▶

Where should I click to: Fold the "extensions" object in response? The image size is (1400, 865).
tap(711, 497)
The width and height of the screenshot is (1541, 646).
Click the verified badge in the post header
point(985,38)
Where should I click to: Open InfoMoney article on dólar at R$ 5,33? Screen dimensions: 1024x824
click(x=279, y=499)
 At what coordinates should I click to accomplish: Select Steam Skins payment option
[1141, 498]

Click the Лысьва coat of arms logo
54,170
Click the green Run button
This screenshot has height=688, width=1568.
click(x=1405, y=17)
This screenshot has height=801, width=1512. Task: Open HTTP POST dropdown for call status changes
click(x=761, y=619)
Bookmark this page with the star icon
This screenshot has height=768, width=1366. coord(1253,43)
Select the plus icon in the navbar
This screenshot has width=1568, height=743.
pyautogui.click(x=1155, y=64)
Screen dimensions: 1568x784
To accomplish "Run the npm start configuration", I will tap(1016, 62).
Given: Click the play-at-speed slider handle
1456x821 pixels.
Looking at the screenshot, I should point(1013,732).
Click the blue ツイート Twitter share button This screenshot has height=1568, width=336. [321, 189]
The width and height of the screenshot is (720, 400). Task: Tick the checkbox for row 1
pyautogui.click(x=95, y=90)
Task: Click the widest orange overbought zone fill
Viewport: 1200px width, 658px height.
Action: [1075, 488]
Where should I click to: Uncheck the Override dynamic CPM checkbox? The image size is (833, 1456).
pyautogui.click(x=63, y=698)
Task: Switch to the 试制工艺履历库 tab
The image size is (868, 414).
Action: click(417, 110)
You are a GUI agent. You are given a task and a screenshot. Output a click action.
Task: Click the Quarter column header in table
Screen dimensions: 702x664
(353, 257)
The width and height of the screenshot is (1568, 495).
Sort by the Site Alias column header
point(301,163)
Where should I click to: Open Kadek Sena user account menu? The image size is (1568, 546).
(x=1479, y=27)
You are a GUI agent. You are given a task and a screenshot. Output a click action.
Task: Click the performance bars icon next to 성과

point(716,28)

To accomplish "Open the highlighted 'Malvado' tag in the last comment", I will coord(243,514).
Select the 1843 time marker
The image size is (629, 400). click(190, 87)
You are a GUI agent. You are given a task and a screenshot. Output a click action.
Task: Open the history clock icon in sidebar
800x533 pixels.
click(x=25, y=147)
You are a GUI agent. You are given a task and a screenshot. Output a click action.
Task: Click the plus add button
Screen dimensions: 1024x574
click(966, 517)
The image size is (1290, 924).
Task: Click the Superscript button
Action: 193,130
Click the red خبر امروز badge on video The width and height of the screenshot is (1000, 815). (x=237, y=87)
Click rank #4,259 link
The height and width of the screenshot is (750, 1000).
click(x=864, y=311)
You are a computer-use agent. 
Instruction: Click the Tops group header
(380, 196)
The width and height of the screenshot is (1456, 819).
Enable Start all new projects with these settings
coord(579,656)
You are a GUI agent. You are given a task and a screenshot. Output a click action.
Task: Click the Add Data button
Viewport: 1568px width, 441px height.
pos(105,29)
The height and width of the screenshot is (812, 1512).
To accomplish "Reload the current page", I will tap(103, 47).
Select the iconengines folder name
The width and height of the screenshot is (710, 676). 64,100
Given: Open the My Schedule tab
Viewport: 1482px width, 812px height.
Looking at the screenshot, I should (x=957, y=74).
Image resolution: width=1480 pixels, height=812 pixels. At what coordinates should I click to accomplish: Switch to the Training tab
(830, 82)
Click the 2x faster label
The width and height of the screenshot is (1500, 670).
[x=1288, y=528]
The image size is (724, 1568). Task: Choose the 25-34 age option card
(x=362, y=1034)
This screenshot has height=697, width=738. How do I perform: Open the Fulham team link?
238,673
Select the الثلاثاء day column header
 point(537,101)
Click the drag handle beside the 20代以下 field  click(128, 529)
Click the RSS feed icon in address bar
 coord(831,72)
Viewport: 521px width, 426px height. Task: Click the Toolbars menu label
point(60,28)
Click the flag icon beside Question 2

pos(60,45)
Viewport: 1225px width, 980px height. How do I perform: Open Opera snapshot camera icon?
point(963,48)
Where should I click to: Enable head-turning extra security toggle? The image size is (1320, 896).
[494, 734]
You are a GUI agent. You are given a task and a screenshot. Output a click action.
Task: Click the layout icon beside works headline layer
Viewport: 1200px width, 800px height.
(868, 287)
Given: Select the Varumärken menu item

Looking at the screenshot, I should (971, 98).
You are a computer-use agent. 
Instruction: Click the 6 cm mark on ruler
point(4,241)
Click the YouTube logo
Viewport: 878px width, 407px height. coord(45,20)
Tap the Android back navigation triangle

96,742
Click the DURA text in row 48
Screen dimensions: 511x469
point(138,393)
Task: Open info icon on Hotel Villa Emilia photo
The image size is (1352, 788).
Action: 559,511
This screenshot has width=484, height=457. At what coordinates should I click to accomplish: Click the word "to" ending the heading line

◀

### AIM OF THE TASK:
Please reproduce the lines of the listing from the one containing "The width and height of the screenshot is (720, 400)." through the one containing "point(301,163)", inclusive.

### FINAL ANSWER:
The width and height of the screenshot is (720, 400). Task: Tick the checkbox for row 1
pyautogui.click(x=95, y=90)
Task: Click the widest orange overbought zone fill
Viewport: 1200px width, 658px height.
Action: [1075, 488]
Where should I click to: Uncheck the Override dynamic CPM checkbox? The image size is (833, 1456).
pyautogui.click(x=63, y=698)
Task: Switch to the 试制工艺履历库 tab
The image size is (868, 414).
Action: click(417, 110)
You are a GUI agent. You are given a task and a screenshot. Output a click action.
Task: Click the Quarter column header in table
Screen dimensions: 702x664
(353, 257)
The width and height of the screenshot is (1568, 495).
Sort by the Site Alias column header
point(301,163)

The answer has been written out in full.